_Stated exercise:_ Copy out each of the records below line for line, with no change to any word.

_Record set:_
########

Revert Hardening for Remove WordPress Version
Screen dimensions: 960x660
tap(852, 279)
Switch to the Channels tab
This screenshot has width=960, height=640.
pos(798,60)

########

_Finished answer:_
Revert Hardening for Remove WordPress Version
Screen dimensions: 960x660
tap(852, 279)
Switch to the Channels tab
This screenshot has width=960, height=640.
pos(798,60)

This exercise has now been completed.